Words hurt. They stick with you. Even though you may know that what is being said is not true or said out of anger, spite or jealousy, they are agonizing. Even words that are said out of sympathy can be hurtful at times. Especially when you feel the person needs sympathy, and they do not. And, we are often so busy worrying about what we want to say that we do not listen, even when we are asking for help. This is my introductory paragraph. I have made my 3 points. So here we go with the body. Maybe I should just do this in outline form. I would. But, I fear I might age myself. Do they even teach outlining, anymore?
This is hard for me to write. Partly because I am afraid that it will come out as bad mouthing my ex. I am not. We have both changed a lot since our divorce. But, I am sharing because I want other people to learn from our mistakes. The prompt for this was when a friend shared that she was told she was a bitch and needed to shut the hell up. I immediately flashed back to years ago standing in the kitchen getting scolded for an improperly cleaned kitchen.

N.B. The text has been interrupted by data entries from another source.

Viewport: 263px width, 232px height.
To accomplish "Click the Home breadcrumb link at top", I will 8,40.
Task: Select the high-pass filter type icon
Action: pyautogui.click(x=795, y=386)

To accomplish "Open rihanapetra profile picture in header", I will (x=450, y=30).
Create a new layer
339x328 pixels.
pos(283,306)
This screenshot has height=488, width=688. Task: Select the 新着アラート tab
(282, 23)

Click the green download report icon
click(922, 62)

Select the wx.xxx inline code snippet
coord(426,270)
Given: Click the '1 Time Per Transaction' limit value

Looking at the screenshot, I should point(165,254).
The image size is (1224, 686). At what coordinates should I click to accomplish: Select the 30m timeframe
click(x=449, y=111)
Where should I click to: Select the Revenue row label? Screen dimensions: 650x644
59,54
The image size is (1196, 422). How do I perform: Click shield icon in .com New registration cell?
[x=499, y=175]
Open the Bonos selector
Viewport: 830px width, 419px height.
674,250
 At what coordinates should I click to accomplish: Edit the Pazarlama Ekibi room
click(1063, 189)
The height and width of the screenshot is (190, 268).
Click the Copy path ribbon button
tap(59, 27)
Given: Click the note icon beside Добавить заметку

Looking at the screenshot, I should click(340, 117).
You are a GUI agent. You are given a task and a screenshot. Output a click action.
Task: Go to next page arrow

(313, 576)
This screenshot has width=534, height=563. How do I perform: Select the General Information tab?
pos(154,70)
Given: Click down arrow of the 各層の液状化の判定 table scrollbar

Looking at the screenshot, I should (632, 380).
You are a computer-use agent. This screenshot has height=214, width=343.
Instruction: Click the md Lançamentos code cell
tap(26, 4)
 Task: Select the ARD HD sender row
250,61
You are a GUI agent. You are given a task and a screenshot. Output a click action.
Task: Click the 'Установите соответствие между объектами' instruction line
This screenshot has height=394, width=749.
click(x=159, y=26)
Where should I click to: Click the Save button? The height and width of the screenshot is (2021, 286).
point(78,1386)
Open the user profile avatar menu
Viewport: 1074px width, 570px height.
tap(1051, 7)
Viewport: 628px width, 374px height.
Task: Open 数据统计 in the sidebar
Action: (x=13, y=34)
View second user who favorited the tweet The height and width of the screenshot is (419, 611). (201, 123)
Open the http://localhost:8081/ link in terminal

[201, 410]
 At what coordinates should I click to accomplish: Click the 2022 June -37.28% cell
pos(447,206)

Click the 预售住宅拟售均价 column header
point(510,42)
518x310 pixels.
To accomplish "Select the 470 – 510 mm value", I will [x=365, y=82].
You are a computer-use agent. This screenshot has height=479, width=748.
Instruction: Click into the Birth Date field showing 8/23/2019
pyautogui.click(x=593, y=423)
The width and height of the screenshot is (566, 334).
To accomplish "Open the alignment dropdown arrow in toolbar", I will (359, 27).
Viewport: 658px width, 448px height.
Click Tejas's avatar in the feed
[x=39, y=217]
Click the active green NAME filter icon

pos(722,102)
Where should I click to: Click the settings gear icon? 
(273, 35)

I did not communicate very well in my marriage. I am to blame for the problems, too. But, this is about things that we say that hurt. Especially when they are said over and over again. The phrase that I heard over and over again was, “If you don’t like it pack your stuff and get out.” It was always said in anger. It was only said when we fought. But, it still hurt. I never responded much to the statement. I couldn’t. Those words hurt far too much. I think there may have been once that I actually said, “No. You leave.” If I had started expressing my wants and desires in the relationship from the very beginning, it never would have got to that point. But, I didn’t. The words hurt. And, they stick.
Your value as a person is determined mostly by what you contribute to the world. When I heard my spouse leave, I heard, “We would be better off without you here.” And, he was surprised to hear I had suicidal thoughts and was shocked when I left. My value as a wife and mother mattered more than anything. And, I took the words to mean that I had no value. I felt that it meant I was in the way. (Hearing “Get out of the way.” Or “You’re in the way.” when I was where he needed to get at something has lead me to feel like I am always underfoot or a nuisance. I am slowly moving away from feeling that way. But, there are days that I can’t escape it.)
So, if I ever say I don’t understand why anyone would want to be around me, I am working on it. But, it’s going to take time.
We don’t think about the things we say when we are mad. That doesn’t mean they aren’t what we are thinking.
Next point, sometimes we should just keep our mouths shut. As human beings, we always assume that people want to hear what we think. OK, I am a blogger, so I think and hope that people want to hear what I think. But, I am not going to walk up to someone and start spilling my guts. (To be honest, I tend to get ran over in conversation anyways and make mental notes of what to talk to Mr. J about when we get alone.)
And, you know, sometimes it is OK. But, when it comes to subjects like healthcare, having children, relationships… tread lightly. It is perfectly fine to tell the person that you are there to listen and to talk. But, do not assume they need to hear what you think. There is a blog going around stating that people would not have to give you reasons why they are not having children. Had I been a responsible blogger, I would have stashed the site and shared it here.
The blog is based around the idea that how many children we want and why is our business and that people shouldn’t be expected to spit babies out like a pez dispenser. But, it goes both ways. We shouldn’t judge people or comment on families with lots of children, too. The comments about “Why haven’t you had any children yet? I bet you just can’t wait to have children!” and others of the nature are often meant to show concern or interest. But, generally, it is a sensitive issue.
In other words, remember that we do not know what is best for other people. It is arrogant of us to think otherwise.
My last gripe stems from my job. But, it flows into the rest of my life, too. Sometimes, we need to shut up and listen.
I am the receptionist in an office where people pay debts. A majority of the time, the callers are so wound up with trying to remember what they think they need to say that they get themselves all worked up about it and end up rambling loudly and making a fuss. Then, I still have to make them start all over because I do not know who they are and I have to find them in the computer. When we are so busy regurgitating what we have on our mind that the person we are speaking to can’t keep up, we are fight a losing battle so to speak. A majority of the calls take several minutes of them fussing over something as simple as stating, “I will be able to take care of this on such and such date, if that is sufficient.” All because they decided the person on the other end of the phone is going to be rude and overly demanding.
So, stop. And listen to each other. This is the one thing Jerry and I really have a problem with. Mostly because we are both ADD and our minds wander of the train of thought A LOT. But, we both know we do it and are patient with each other.
So, to wrap things up... 1.) Be kind and choose words that will continue to lift people up. The ones that tear them down will do more damage than you can ever imagine. 2.) Be mindful of what is actually any of your business. 3.) Listen and be patient. Enough said.
And, one last thing. If you are reading this and think that people who get hurt by people’s words need to get thick skinned or get over it, there is a good chance you are part of the problem.